Gently I kissed Wajiha Fahim on the lips as we stood inside the quiet, secluded park in Vanier, Ontario. I've wanted to do this for so long, I told her breathlessly. Wajiha smiled and kissed me back, hugging me fiercely. There we were, just a couple of young people in love, hanging out in a park at night. It was raining quite a bit, kind of unusual for the Capital region of Canada in late June but hey, global warming is causing temperatures around the world to be bipolar. I could care less about the weather when I'm around my beloved. Hand in hand we made our way to my apartment on Donnelly street, giggling like a pair of clowns.
My name is Ali Abdullah, and I'm madly in love with this young woman. Wajiha is the one for me. I've known this since the first time I laid eyes on her on the quad at Carleton University in the City of Nepean, Ontario. She's the one for me. The only snag? Her family strongly disagrees. I'm Somali and she's Afghan. Apparently, we can't be together. You see, there's a lot of racism in the Muslim world. Although the Koran states that all Muslims should care for their brothers and sisters in Islam regardless of race or background, that isn't always the case. The Arabs see themselves as first-class citizens in the Islamic world while everyone else is below them. If asked about it, they'll deny it till kingdom come. Another inconvenient truth in our faith, eh?
As a Muslim, I know this implicitly. You see, I was born in the City of Perth, Ontario, to a Lebanese father and Somali mother. I know all about Arab racism because I used to feel it myself. You see, a lot of mixed Muslim brats with Arab fathers and Black mothers tend to embrace the Arabian side of their heritage. That's what I did for the first few years of my life. My father might be married to a Black woman, but that doesn't mean he likes Black people. He has nothing but disdain for the Black race, especially Black men. At our family table he referred to Black men using the N-word, and my mother kept her mouth shut. What an awesome household I was raised in!
I stayed away from anything Black because that's not how I was raised to see myself. All that changed when I left the town of Perth and moved to the City of Ottawa for school. Carleton University was much bigger than any of the schools in or near the town of Perth. I was unprepared for its sheer size. I met so many students of African descent there it's not even funny. Haitians. Nigerians. Jamaicans. Mauritanians. Somalis. Afro-Brazilians. Ethiopians. Afro-Cubans. African-Americans. They were lively and friendly, not at all what I expected. I made so many friends among them. Slowly they changed how I looked at the world, and at myself. I could finally see that there is beauty in Black people and Black culture, something I wasn't allowed to see in the house I grew up in.
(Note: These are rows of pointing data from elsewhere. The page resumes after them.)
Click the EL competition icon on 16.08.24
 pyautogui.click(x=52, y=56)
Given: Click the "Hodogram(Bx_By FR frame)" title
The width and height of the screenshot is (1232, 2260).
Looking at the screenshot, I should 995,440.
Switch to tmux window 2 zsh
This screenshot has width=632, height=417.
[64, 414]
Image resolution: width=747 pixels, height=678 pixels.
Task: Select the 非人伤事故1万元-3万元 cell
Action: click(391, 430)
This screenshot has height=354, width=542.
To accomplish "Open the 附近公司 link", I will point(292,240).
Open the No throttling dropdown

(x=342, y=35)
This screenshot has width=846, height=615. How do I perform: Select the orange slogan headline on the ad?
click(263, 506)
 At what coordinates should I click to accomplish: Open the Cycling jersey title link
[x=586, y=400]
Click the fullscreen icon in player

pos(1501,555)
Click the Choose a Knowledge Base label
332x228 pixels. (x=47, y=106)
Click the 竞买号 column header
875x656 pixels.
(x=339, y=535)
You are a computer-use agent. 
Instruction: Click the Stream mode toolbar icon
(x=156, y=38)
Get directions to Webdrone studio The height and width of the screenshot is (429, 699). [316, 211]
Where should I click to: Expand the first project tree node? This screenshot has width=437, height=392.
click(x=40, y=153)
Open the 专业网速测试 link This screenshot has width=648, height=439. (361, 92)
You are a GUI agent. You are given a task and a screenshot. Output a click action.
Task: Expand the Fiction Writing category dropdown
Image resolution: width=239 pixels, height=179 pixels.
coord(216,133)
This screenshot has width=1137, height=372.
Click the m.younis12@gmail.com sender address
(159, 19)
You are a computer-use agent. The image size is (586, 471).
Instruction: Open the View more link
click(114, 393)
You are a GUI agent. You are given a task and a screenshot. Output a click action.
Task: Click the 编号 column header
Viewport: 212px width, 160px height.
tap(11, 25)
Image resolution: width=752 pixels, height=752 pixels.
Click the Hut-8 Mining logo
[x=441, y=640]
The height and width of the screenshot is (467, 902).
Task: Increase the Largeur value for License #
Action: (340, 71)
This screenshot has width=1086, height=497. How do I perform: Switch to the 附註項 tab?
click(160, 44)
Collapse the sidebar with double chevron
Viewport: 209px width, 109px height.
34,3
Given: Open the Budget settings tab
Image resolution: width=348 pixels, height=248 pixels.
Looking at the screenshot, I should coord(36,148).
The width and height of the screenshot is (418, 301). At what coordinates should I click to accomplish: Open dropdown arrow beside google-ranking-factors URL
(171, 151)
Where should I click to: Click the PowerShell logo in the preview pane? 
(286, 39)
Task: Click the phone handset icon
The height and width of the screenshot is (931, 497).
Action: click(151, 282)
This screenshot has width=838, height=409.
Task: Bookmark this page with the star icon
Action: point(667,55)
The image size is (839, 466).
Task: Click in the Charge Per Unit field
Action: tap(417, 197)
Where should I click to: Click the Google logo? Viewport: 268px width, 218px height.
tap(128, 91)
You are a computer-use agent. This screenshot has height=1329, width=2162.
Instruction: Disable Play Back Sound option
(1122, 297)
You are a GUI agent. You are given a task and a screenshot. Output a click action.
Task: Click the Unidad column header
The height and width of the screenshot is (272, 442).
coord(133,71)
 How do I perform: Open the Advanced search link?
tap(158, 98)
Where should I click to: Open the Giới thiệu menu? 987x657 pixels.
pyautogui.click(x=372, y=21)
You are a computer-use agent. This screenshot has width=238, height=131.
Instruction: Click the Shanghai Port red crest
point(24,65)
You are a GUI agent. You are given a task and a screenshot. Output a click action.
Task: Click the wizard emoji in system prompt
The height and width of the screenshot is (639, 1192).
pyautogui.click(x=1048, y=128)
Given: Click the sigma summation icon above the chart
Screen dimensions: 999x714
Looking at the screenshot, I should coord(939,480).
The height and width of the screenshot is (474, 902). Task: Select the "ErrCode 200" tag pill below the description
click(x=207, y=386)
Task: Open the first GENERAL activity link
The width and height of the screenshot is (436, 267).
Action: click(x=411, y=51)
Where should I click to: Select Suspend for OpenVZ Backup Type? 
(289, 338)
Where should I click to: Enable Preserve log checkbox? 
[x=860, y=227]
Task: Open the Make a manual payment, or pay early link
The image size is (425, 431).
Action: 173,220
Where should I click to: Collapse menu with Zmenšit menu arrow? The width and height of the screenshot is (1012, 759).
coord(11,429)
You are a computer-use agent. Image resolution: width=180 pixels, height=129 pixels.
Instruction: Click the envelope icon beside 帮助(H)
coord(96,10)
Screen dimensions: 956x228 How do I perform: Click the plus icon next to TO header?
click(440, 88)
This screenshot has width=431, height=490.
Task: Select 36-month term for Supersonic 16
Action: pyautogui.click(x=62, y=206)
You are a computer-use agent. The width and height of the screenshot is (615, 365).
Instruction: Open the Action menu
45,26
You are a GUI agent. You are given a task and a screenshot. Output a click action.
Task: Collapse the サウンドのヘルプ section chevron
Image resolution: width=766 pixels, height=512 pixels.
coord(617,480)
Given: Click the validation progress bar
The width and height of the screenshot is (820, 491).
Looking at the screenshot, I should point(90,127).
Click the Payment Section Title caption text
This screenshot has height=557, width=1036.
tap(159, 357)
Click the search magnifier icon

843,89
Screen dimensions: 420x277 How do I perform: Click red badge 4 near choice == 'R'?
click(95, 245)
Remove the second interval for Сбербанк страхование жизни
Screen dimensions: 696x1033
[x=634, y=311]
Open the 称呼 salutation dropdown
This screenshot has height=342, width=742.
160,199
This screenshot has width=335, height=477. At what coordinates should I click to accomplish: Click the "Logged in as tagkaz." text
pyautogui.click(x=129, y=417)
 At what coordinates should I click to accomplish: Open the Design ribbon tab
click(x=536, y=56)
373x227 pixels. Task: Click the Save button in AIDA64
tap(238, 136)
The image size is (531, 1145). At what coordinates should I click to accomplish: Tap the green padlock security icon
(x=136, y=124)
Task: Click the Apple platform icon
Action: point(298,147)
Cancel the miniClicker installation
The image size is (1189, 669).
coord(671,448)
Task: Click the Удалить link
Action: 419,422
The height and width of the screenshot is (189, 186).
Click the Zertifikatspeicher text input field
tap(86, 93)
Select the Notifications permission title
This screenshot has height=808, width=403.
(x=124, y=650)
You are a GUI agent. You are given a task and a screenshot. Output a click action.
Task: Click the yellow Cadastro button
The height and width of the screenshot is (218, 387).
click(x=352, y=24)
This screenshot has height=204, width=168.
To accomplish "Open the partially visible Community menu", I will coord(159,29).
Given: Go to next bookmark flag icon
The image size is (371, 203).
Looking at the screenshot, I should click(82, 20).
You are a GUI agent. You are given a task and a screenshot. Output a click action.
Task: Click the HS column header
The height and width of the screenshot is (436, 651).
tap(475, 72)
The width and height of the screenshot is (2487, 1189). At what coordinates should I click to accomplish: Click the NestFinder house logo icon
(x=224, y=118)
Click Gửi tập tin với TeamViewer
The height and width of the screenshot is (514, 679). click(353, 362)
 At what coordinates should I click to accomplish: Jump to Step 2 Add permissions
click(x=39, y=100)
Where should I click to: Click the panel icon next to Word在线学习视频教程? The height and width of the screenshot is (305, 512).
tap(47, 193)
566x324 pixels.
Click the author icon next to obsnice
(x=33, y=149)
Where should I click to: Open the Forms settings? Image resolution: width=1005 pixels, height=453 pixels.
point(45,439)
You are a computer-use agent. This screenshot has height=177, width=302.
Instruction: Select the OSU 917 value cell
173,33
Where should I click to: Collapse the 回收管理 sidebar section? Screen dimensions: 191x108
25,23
I stand six feet two inches tall, broad-shouldered and muscular, with light brown skin, curly Black hair and hazel eyes. People say I look like Hollywood actor Lee Thompson Young, only a bit taller. When people asked me about my ethnicity and heritage back then, I used to tell them that I was Arab. Now I tell people that I am Black. I don't say mixed or biracial. I am a Black man. Like Obama. Like Kobe Bryant. Like Malcolm X. Like Reggie Bush. I came to Carleton to study criminology, but I also took African Cultural Studies as an elective because I wanted to find out more about my heritage. I befriended a Somali student named Mohammed Hassan, and we became best buddies. He introduced me to his mother Choukry and his younger sister Fatima. They were so nice. I would visit Mohammed on weekends and we'd hang out together. In many ways Mohammed Hassan was the brother I never had but always wanted.